#### REQUIRED TASK
Please write out the stretch from the line containing "Viewport: 695px width, 498px height." through the end of the material again, in full, with every coordinate in the answers multiplied by 1.25 and rounded to whole numbers, halves up. Give only those lines, and leave the pictures out.

#### RECORD LIST
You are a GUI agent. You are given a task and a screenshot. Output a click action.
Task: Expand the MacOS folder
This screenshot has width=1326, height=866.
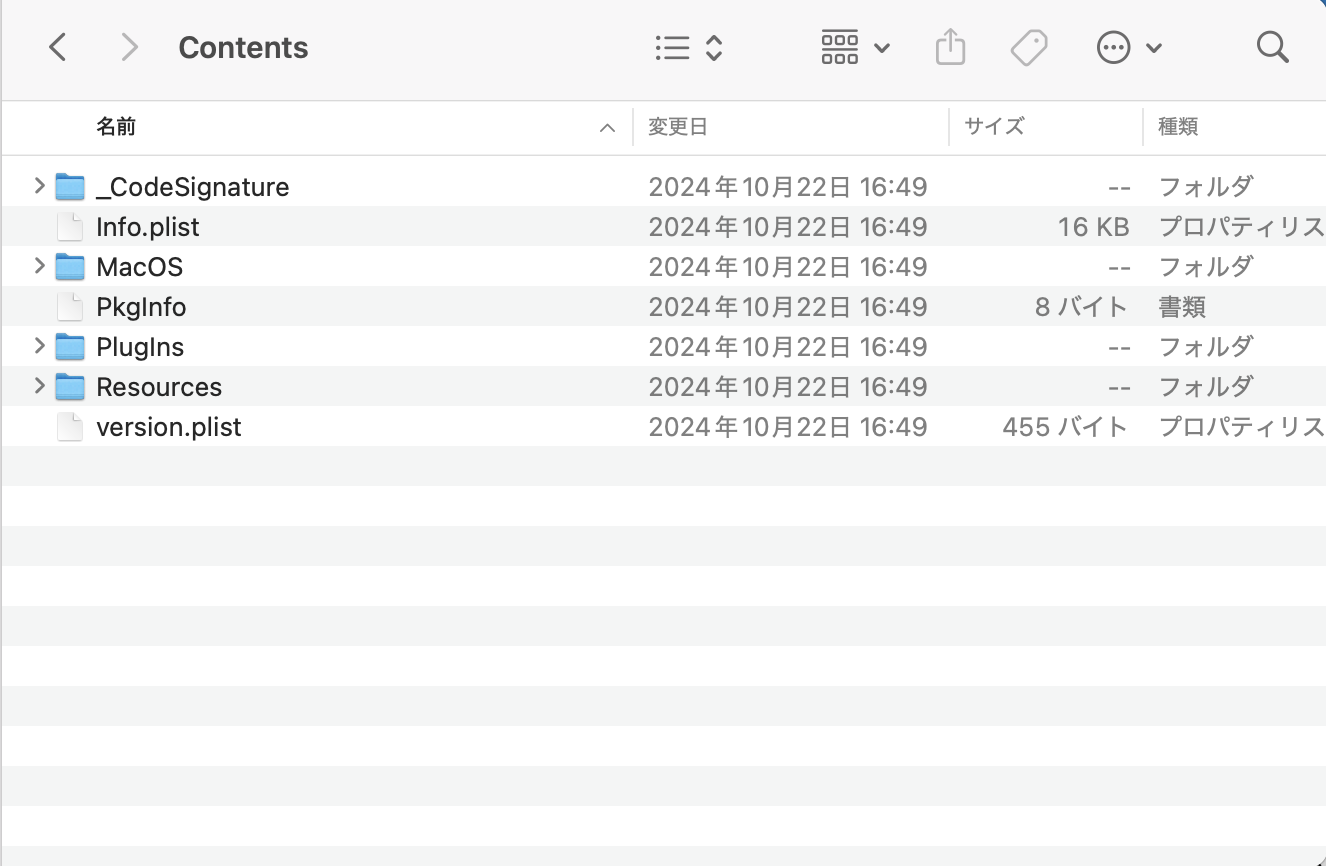click(x=39, y=266)
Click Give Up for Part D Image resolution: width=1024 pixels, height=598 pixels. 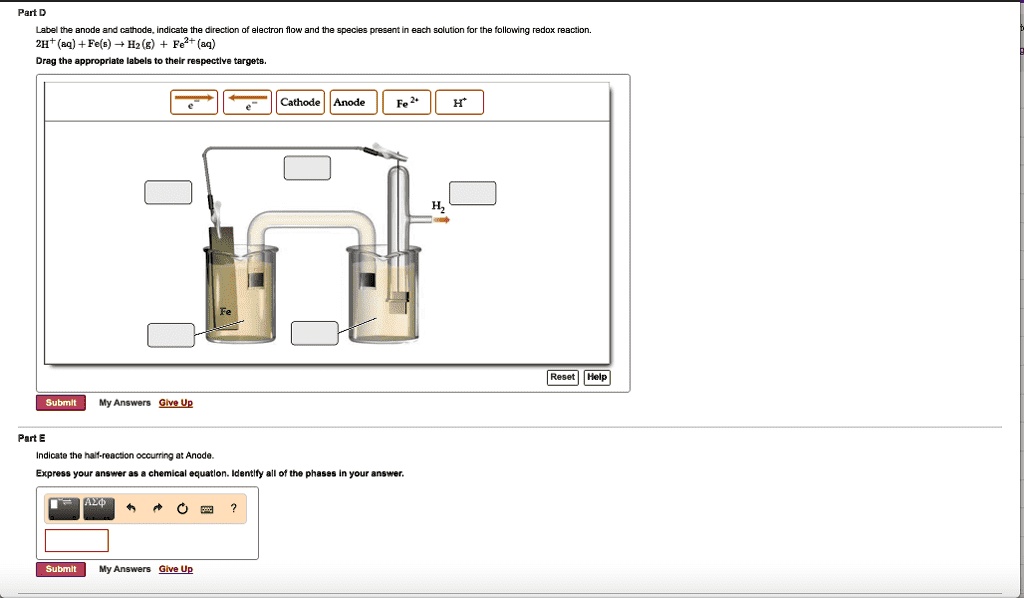click(x=175, y=402)
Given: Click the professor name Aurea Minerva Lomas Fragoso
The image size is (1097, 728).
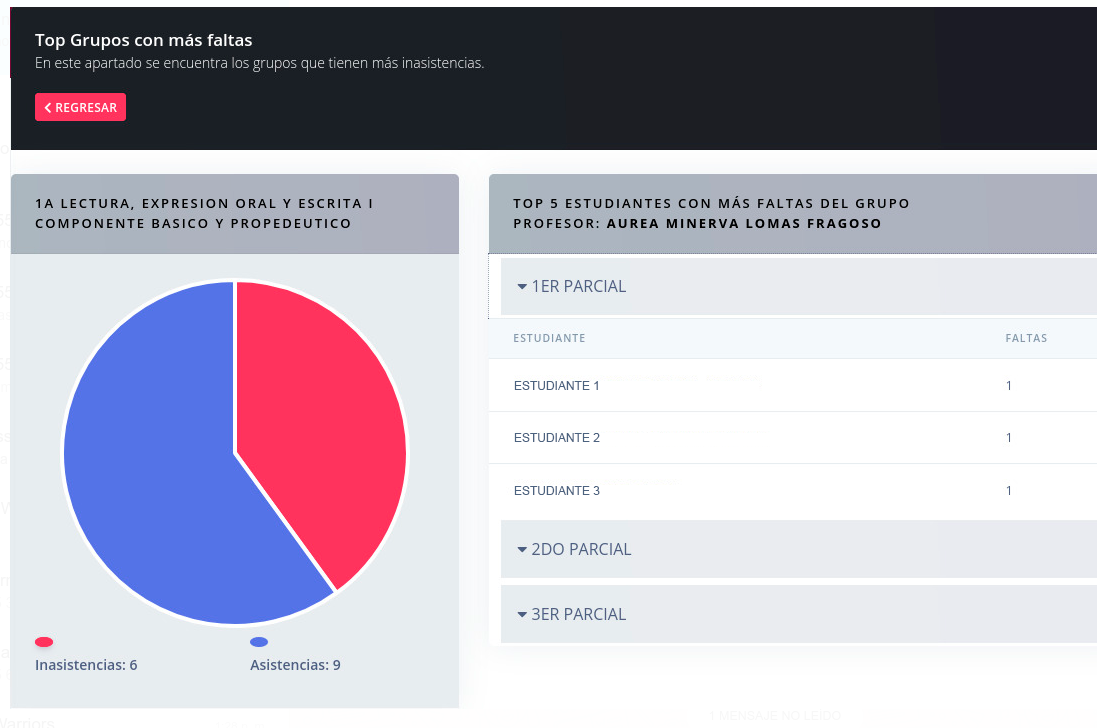Looking at the screenshot, I should coord(744,224).
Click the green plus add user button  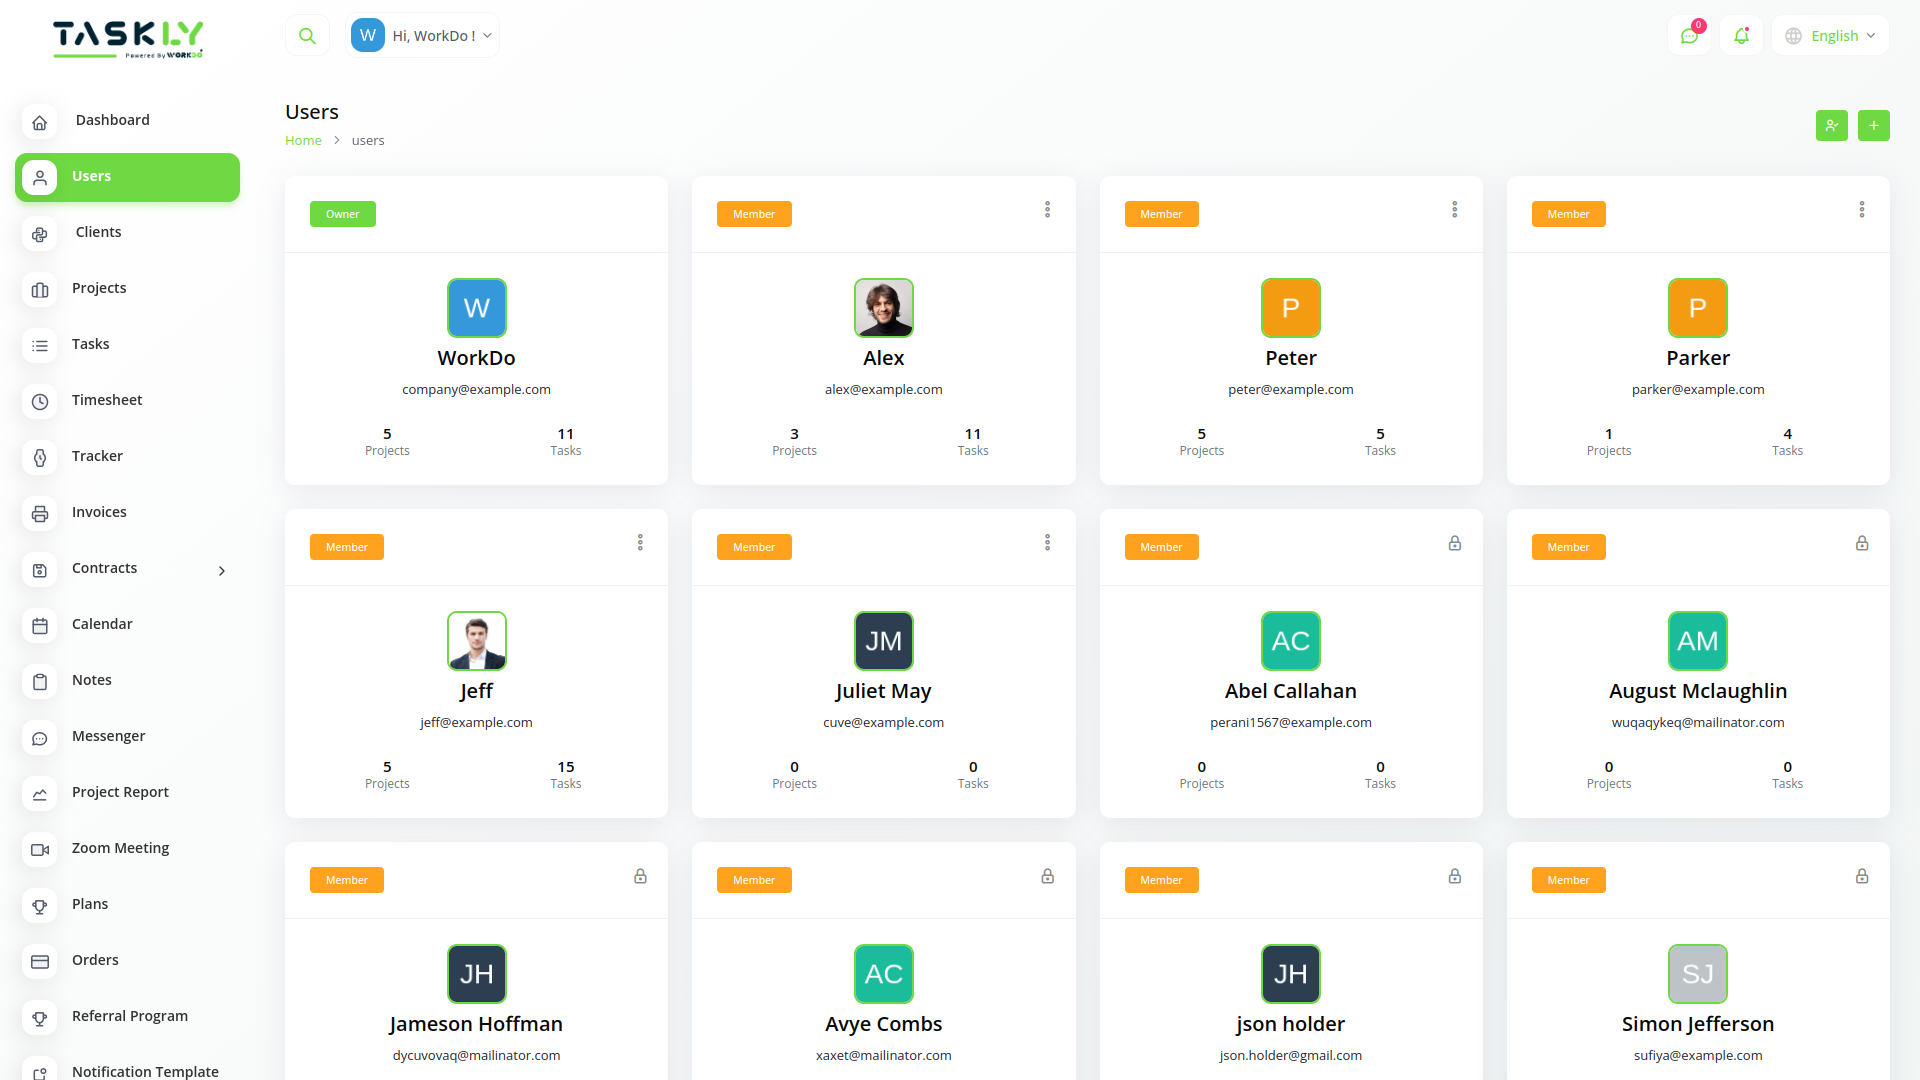point(1873,126)
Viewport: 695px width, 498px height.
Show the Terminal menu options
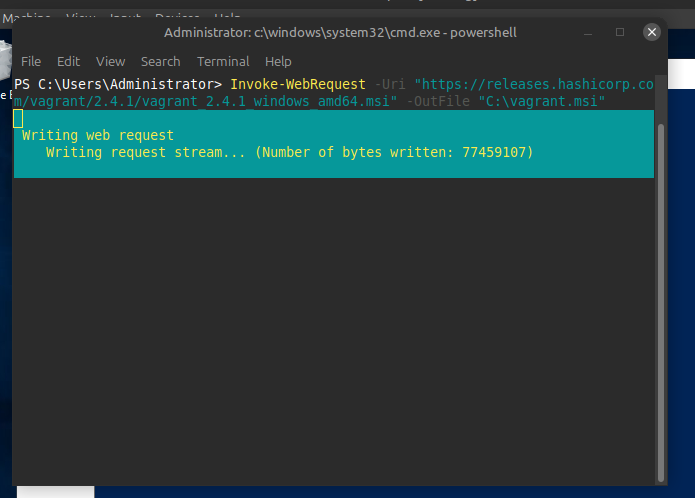tap(223, 61)
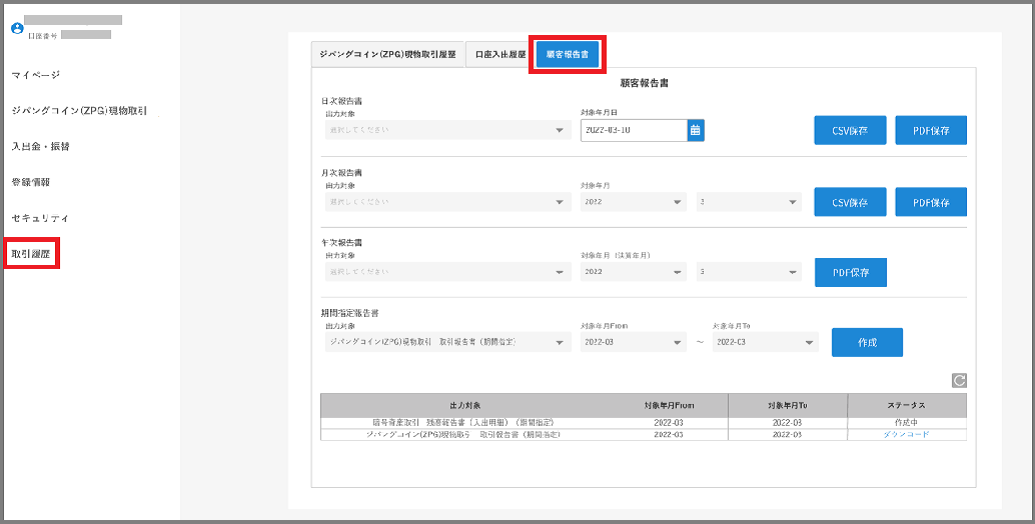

#### CORRECT RESULT
Viewport: 695px width, 498px height.
Show the Terminal menu options
tap(279, 76)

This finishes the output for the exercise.